Proposal to connect NHD waterways in Oklahoma with a mechanical edit, requesting feedback

I have something I’ve come across that I’d like to ask about fixing: issues with NHD-imported waterways in Oklahoma from 2015.

The issue is: there are waterways throughout Oklahoma where the ways don’t actually connect and just end in nodes at the same coordinates. Usually, but not always, at the point of entering or exiting a body of water. All of the impacted ways are tagged NHD:FType=ArtificialPath or NHD:FType=Connector, but have no waterway tag themselves. One example: way/138067071. This way, and the two stream ways north and south of it, do not connect at all.

My proposed solution is to: merge nodes where doing so would cause the ends of existing waterways and “ArtificialPaths” to become connected. If there is also a node that would connect the waterways to the edge of a body of water, then that node is included in the merge also. If the ArtificialPath is already connected to, say, a waterway=stream, but not connected to a body of water that has a node right there (meaning someone probably already connected the waterways and left the natural=water unconnected on purpose), then no action is taken.
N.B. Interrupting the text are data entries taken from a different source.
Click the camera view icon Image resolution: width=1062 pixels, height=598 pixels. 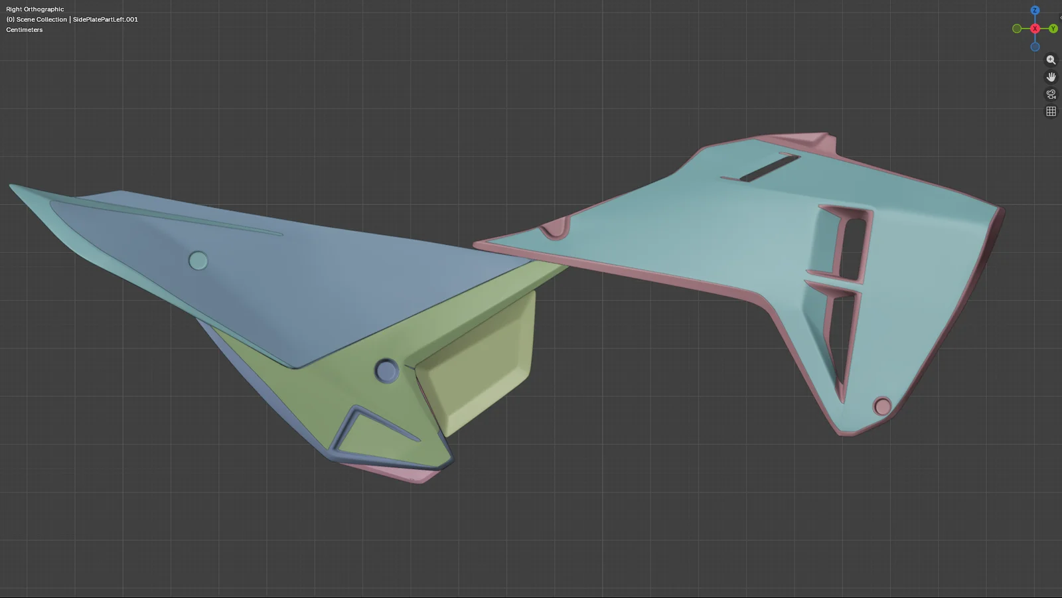[x=1051, y=94]
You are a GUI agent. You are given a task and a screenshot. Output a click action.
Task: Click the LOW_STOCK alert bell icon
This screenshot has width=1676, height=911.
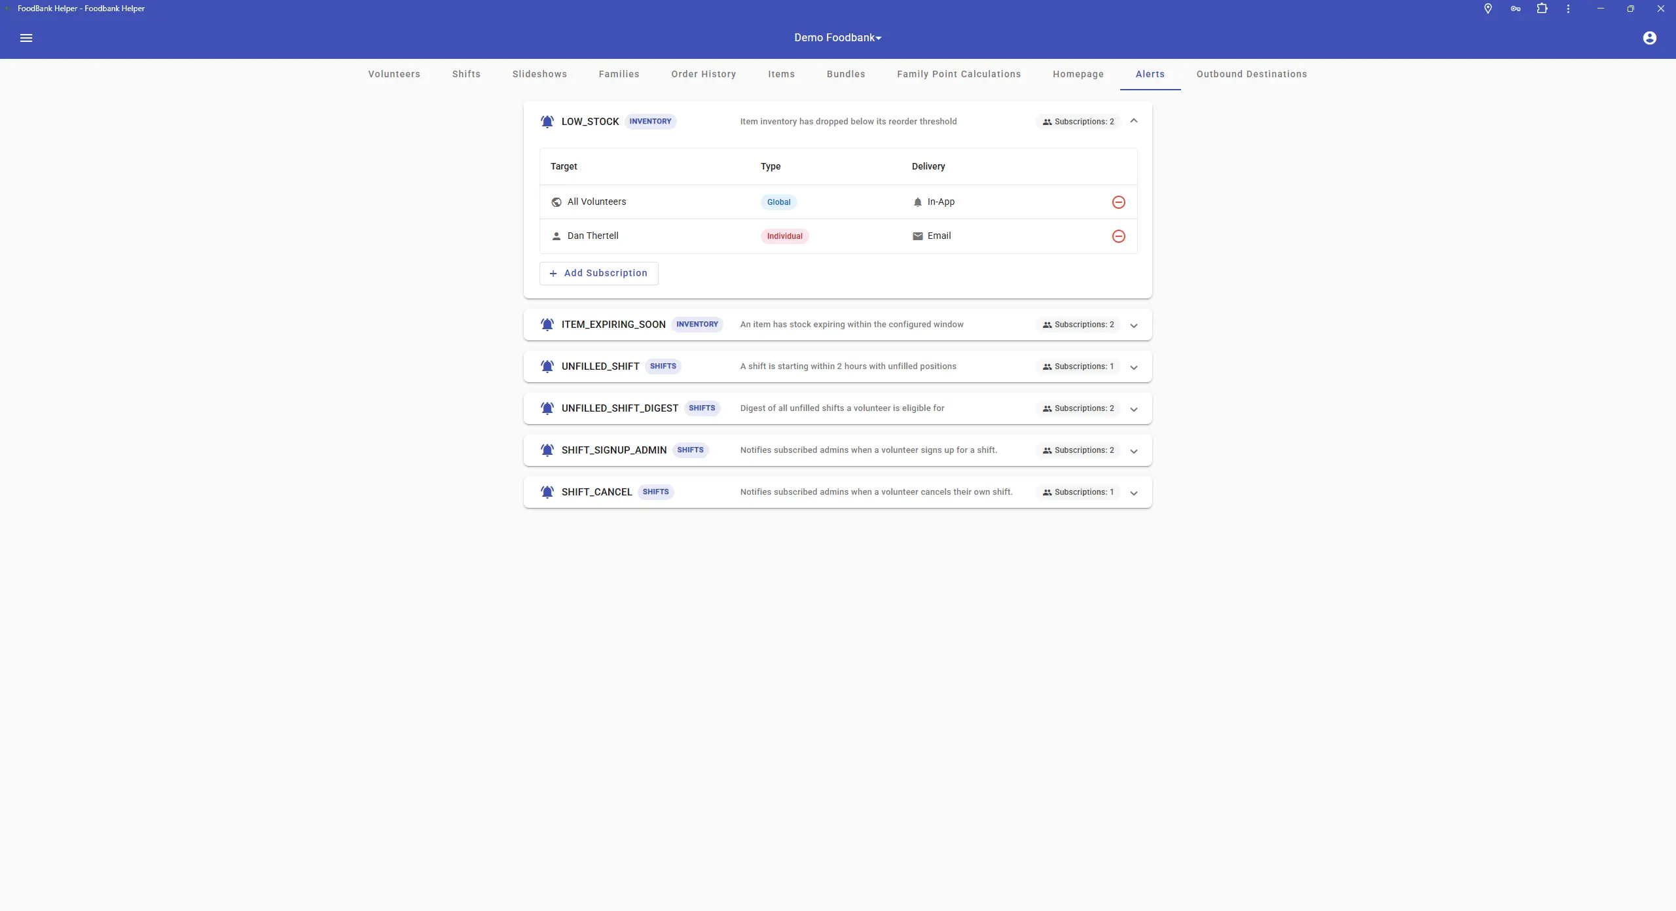[547, 121]
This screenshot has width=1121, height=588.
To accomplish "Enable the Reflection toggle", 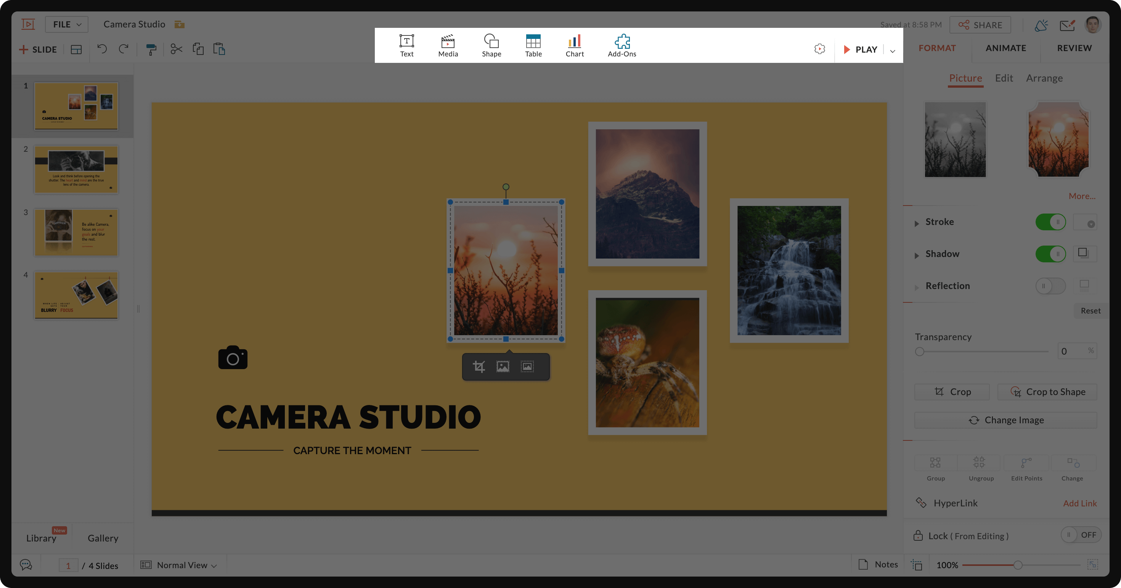I will [1050, 286].
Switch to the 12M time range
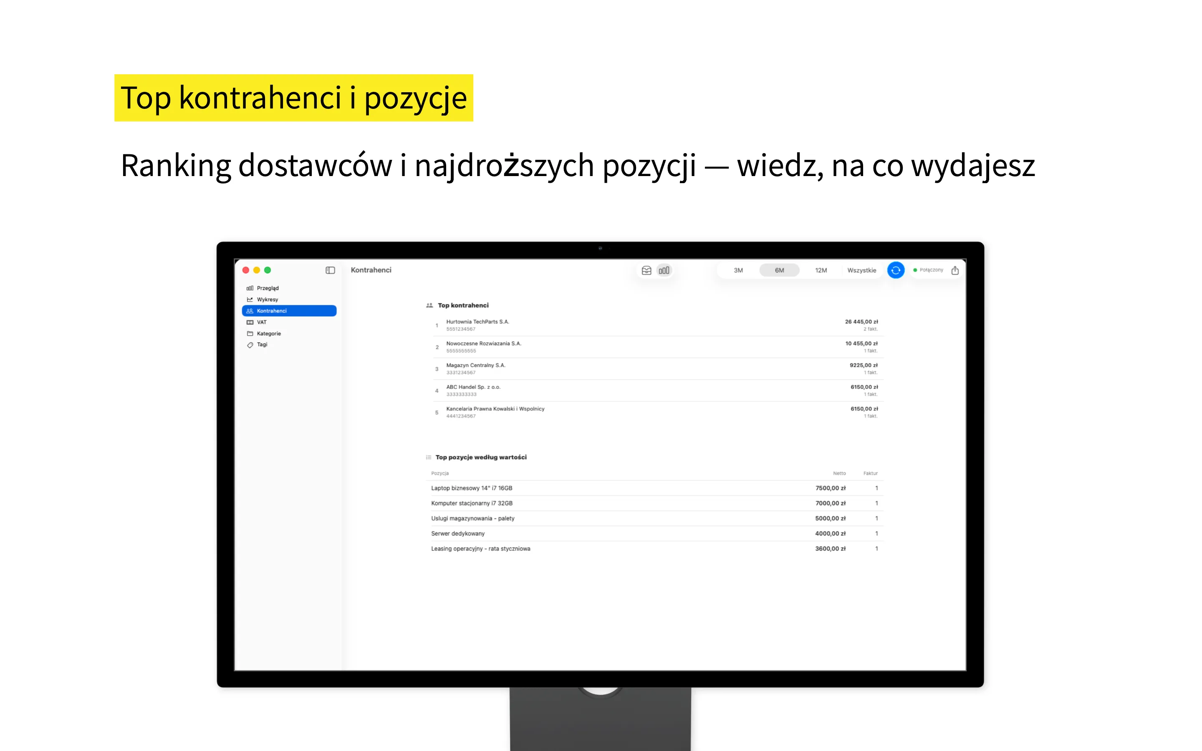Image resolution: width=1202 pixels, height=751 pixels. point(821,270)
Then, set waterway=stream for all ArtificialPaths and Connectors when they have no existing waterway or natural tags. These are mostly, but not all, inside of existing waterbodies. They’re all connected to (or will become connected to) each other or existing streams. There are instances connecting to rivers but none of them are part of the river.
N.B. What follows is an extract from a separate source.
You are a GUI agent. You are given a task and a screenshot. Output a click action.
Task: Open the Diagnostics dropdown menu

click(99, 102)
Here is the Overpass query I used to find these. The bounding box is around Oklahoma. WARNING: this query returns 233MB of data.

[out:json][timeout:1800][bbox:33.616646,-103.004057,37.0022,-94.432823];
(way["NHD:FType"="ArtificialPath"];way["NHD:FType"="Connector"];);
node(w)->.set;
node(around.set:0.05);
(way(bn);rel(bw););
(._;>;);
out body;

Then, I wrote a program to parse the information, and for each ArtificialPath, it only looks at its first and last node. For each of those, it takes the nodes within 0.05 meters and their parent ways and relations. For those nodes, it makes a decision on whether they should be merged. It merges the nodes if doing so would cause the ArtificialPath to become connected to one of: another ArtificalPath, Connector, or one of these waterways: stream/river/canal/ditch/drain. Otherwise no node merging happens.

Example

Here’s an example using a smaller area. It returns about 20MB of data.

[overpass turbo]

And a zipped file containing the results, both before and after my proposed changes. (6MB, the two .osm files inside are both 35MB)
oklahoma_sample.zip

Summary

If committed, the changes I’ve put together are:

  • 19,567 ways modified due to waterway=stream being added to them. 33,678 ways modified in total due to having one of their nodes replaced due to a merge.
  • 15,068 node merges involving 2-5 nodes each (about 70% of merges are of 3 nodes and 30% are of only 2 nodes). 26,196 nodes to delete. 100% of deleted nodes have no tags at all.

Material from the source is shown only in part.